My 2022 Outlook
I held off writing this piece because I wanted a little whiff of 2022 before hastening to assign any labels or meaningless wishes to the new year. It's the same song and dance every end of year, isn’t it? The year comes to a close, and we almost too giddily sweep it out, as though it should be discarded with the rubbish in our dustbins. Then we proceed to usher in the coming year, imploring it to "treat us well," or to "behave." Because, you know, that personification boosts our chances of negotiating assured success.
If I'm being honest, 2020 and 2021 just blended into each other, like one indistinguishable continuum. In fact, my perception of time over those two years is very wishy-washy. In my mind, 2019 still seems like last year, and everything that's transpired since fell into the span of one seemingly endless, hopeless, wretched annum.
I attribute it to simply how bizarre this epoch of the pandemic has been. Covid's hold over the world, over our collective health and well-being, our mobility, our happiness, is unmistakable. It has suspended the way the world goes round and somehow made these two years feel unremarkable. Don't get me wrong: I am well aware that 2020 & 2021 have rapidly gone down in the annals of history, but to me they were depressingly uneventful, and it's a challenge differentiating between the two years.
|Where will 2022 take us? The horizon continues to be clouded with unrest and confusion.|
Now the ultimate question is: will 2022 fare any better? Are you familiar with the “rule of three,” or “omne trium perfectum” in Latin? Good (or bad) things come in bundles of three. Already I see vestiges from the foregoing two years. In Lebanon, for example, the US dollar continues to annihilate the Lebanese pound, seconded no less by a struggle with perpetual electricity outages (nine hours a day where we live in the northern suburbs of Beirut), slothful internet speeds and shaky connectivity, stagnant infrastructure, and negative economic sentiment. Around the world, Covid-19 cases have exceeded the previous peak set in February 2021. Even as we navigate this surge, folks persist in their opposition to the vaccine, posing an impasse for how to overcome the coronavirus definitively. How many restrictions must be set in place before the obstinate shed their worldview and accept the shot?

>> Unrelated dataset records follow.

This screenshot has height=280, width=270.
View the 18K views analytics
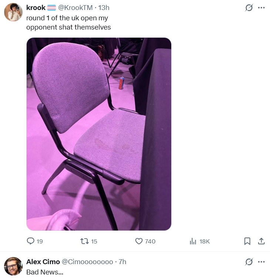click(200, 241)
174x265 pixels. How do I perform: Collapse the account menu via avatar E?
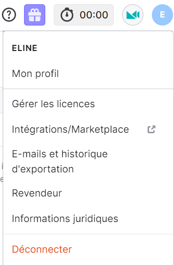tap(162, 15)
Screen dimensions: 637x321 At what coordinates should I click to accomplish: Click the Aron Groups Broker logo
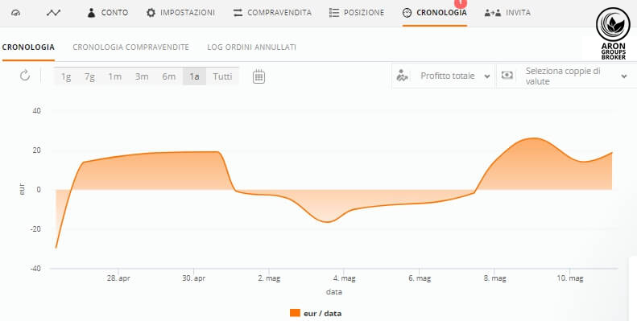pyautogui.click(x=613, y=34)
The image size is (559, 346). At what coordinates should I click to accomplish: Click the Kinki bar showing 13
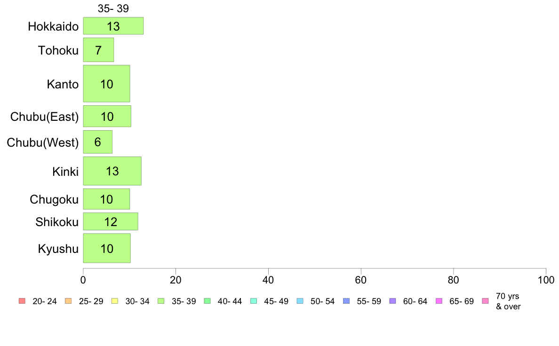click(x=112, y=171)
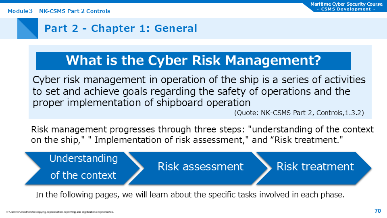
Task: Click the ClassNK copyright notice in the footer
Action: (x=60, y=212)
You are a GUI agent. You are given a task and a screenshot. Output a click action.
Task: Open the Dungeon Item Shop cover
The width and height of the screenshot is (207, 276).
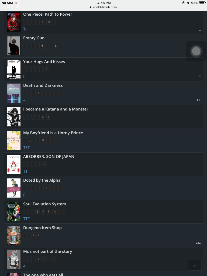14,236
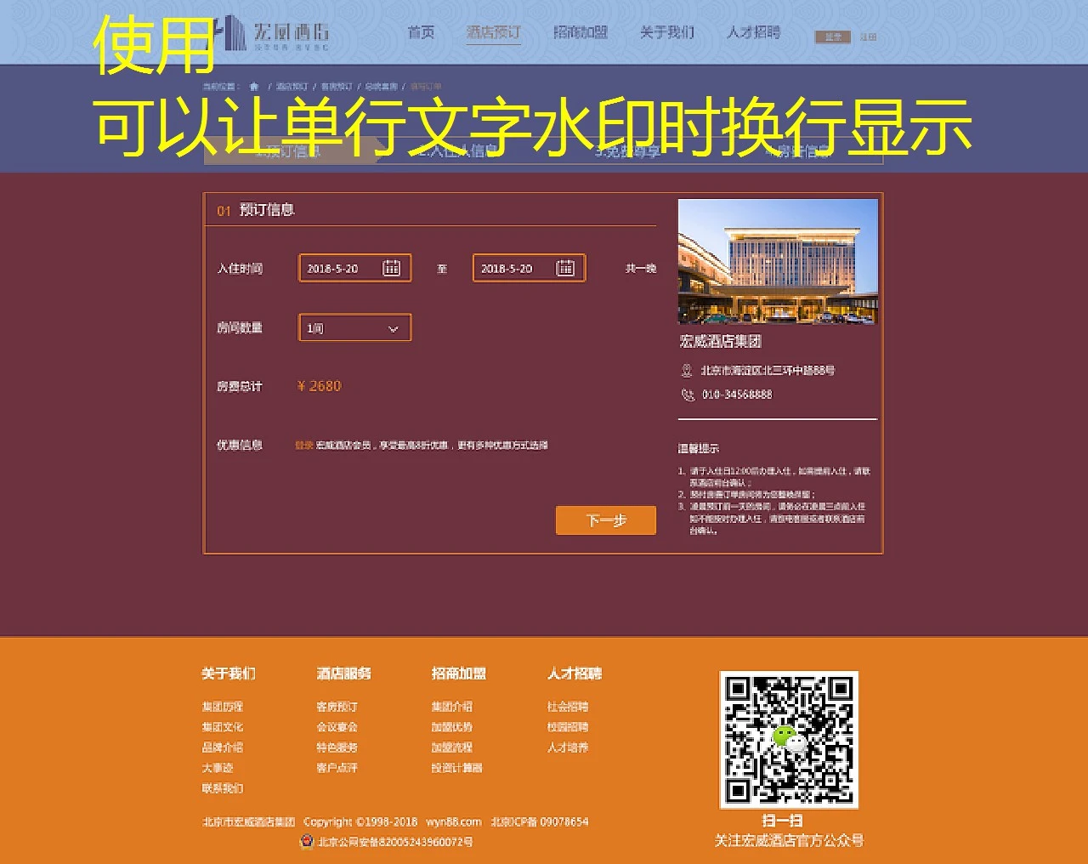Click the location pin beside the hotel address
The width and height of the screenshot is (1088, 864).
tap(685, 370)
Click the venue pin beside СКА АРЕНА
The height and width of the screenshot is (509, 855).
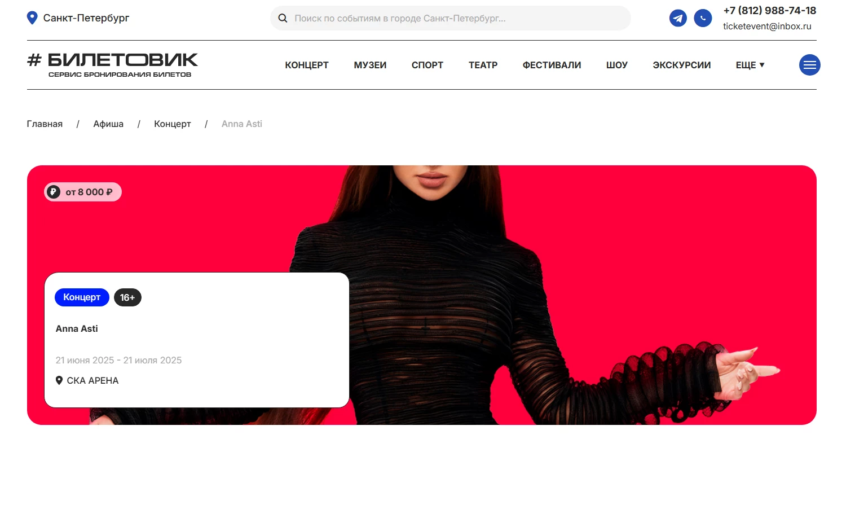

On an individual level, I find myself constantly striving to remain afloat mentally. There's zero to look forward to, and as someone who thrives on planning ahead and setting tangible goals, I am groping in the dark as I try to forge a path forward. There's no light at the end of the proverbial tunnel, and this realization reduces me to a fragile state.
Admittedly, the little things have preserved my sanity and persuaded me to keep keeping on: A cheerful conversation with the baristas at the Dunkin near our home. A chilled glass of Marsyas red wine, once the kids have been tucked in bed. Homemade chewy chocolate chip cookies (finally discovered a foolproof recipe!). Molding the fine minds of my little ones. Duking it out with my husband over a game of Scrabble. And for the past two months, consuming a stream of cheesy Christmas romance flicks on Amazon Prime. I've already checked off close to two dozen, with a few more in my queue despite the fact that Christmas is a wrap. Hey, those films give me the warm, fuzzy feels in a world that's gone frigid.
|It's all about the little things, isn't it? A quick visit to the local Dunkin is an injection of positivity for every member of my family, big and small.|
At length, I will spare you vapid new year's resolutions that mean absolutely nothing. What then are my expectations for 2022? Little to none. That's one surefire way of curbing unnecessary disappointment. While I do see an extension of the foregoing two years, I hope humanity can find a way to march forward. But it's evident we have a long way to go. When our values are too scattered and antithetical to one another, then how can we expect to make progress? United we stand, divided we fall -- thus goes the adage. We just have to remember we’re all on the same side.